What the exercise asks.
Given the listing below, write out exactly the lines starting with the line that has "2045 (535, 718)" and going on through the line that has "[Добавить в список желаний] (64, 858)", both kept.

--- The data Enclosed Below ---

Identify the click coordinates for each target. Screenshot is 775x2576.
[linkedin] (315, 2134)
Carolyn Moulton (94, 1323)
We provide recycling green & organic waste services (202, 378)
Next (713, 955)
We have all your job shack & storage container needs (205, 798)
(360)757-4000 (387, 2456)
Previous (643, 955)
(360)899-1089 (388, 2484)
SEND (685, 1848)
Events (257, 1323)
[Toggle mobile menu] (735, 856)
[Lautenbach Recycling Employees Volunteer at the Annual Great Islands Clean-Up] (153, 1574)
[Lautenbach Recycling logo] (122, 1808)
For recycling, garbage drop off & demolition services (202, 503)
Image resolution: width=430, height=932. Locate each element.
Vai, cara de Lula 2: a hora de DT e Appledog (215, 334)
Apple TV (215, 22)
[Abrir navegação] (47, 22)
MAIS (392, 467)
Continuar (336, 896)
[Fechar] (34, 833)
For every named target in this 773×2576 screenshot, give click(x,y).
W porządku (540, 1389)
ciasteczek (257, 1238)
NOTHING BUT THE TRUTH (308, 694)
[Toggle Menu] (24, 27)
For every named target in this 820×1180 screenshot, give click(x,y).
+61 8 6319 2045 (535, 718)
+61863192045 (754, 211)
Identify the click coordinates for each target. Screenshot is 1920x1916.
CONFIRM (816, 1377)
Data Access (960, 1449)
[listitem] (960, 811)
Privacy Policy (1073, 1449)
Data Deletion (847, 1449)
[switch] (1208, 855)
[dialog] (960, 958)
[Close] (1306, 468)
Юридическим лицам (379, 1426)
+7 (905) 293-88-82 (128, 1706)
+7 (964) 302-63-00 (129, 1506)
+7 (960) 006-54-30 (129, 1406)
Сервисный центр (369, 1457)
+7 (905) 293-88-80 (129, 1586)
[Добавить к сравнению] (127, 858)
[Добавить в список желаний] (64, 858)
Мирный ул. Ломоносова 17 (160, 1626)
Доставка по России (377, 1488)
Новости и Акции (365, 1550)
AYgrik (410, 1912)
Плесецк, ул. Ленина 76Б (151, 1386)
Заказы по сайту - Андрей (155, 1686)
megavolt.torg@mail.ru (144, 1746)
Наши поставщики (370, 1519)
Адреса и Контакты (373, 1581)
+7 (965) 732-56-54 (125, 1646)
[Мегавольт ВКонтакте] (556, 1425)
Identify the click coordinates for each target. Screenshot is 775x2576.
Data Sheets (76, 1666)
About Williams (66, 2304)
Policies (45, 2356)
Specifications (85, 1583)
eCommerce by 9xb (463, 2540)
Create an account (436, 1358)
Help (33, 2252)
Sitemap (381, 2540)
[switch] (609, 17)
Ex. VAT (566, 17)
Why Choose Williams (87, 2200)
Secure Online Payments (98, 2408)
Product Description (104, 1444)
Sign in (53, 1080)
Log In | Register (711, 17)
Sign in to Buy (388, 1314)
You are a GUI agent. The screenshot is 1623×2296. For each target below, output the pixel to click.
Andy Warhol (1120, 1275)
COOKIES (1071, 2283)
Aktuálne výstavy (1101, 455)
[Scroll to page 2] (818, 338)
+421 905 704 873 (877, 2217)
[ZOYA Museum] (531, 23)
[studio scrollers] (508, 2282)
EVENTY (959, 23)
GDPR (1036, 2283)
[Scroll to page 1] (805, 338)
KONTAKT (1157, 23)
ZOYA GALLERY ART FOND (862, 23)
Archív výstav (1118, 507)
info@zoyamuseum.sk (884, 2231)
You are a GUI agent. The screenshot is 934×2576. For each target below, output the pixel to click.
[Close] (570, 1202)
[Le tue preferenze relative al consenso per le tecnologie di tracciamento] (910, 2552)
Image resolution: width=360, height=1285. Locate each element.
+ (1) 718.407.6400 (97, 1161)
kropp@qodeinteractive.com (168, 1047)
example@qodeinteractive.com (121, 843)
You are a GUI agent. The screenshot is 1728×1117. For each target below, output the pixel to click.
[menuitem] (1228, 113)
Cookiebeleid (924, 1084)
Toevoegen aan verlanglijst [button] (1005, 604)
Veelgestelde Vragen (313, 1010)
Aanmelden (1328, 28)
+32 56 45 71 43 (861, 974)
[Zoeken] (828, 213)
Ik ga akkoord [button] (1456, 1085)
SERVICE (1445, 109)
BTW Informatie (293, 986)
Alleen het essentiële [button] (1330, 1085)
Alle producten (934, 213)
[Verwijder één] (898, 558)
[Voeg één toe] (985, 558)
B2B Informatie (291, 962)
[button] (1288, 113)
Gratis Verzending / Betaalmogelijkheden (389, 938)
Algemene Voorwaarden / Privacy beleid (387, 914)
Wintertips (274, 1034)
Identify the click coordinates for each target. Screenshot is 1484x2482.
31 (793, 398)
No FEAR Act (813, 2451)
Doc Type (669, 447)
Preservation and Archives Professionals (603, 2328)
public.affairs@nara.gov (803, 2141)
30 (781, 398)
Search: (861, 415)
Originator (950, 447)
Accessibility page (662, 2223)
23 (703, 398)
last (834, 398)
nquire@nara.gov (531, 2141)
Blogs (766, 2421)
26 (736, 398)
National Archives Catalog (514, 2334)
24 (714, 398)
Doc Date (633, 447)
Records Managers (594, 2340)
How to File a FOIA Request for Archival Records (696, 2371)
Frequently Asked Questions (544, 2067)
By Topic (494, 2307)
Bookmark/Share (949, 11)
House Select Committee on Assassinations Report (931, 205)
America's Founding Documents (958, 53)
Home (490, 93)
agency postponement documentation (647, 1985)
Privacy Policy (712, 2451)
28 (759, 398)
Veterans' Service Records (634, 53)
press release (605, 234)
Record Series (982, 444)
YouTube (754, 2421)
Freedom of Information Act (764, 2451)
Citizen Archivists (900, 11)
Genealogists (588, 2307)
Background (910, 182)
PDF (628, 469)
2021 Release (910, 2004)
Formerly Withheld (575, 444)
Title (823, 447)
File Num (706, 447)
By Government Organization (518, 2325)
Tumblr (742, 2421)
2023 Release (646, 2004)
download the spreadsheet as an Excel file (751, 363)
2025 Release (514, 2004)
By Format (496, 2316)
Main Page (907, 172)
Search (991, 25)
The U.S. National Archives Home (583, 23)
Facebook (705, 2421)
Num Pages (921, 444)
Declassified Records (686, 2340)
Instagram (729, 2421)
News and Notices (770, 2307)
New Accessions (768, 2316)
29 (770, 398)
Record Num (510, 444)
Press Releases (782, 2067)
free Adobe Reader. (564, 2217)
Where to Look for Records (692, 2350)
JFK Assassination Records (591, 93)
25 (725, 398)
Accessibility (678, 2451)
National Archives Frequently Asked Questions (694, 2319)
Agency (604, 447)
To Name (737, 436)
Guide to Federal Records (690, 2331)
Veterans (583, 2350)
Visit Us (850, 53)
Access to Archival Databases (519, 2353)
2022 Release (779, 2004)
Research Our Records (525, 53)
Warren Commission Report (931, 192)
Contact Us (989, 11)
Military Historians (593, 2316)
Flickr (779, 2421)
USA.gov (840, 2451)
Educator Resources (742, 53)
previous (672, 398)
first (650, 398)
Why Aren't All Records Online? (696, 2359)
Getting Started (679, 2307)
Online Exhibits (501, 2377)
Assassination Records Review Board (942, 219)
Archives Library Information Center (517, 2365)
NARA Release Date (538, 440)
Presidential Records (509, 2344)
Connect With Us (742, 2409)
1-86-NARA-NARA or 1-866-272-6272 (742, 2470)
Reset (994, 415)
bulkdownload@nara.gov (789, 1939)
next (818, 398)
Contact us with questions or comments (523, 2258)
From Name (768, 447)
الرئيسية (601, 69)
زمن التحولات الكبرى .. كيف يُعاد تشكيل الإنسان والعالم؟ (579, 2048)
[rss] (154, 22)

--- End of Enclosed The data ---

Solution to the exercise.
+61 8 6319 2045 (535, 718)
+61863192045 (754, 211)
Identify the click coordinates for each target. Screenshot is 1920x1916.
CONFIRM (816, 1377)
Data Access (960, 1449)
[listitem] (960, 811)
Privacy Policy (1073, 1449)
Data Deletion (847, 1449)
[switch] (1208, 855)
[dialog] (960, 958)
[Close] (1306, 468)
Юридическим лицам (379, 1426)
+7 (905) 293-88-82 (128, 1706)
+7 (964) 302-63-00 (129, 1506)
+7 (960) 006-54-30 (129, 1406)
Сервисный центр (369, 1457)
+7 (905) 293-88-80 (129, 1586)
[Добавить к сравнению] (127, 858)
[Добавить в список желаний] (64, 858)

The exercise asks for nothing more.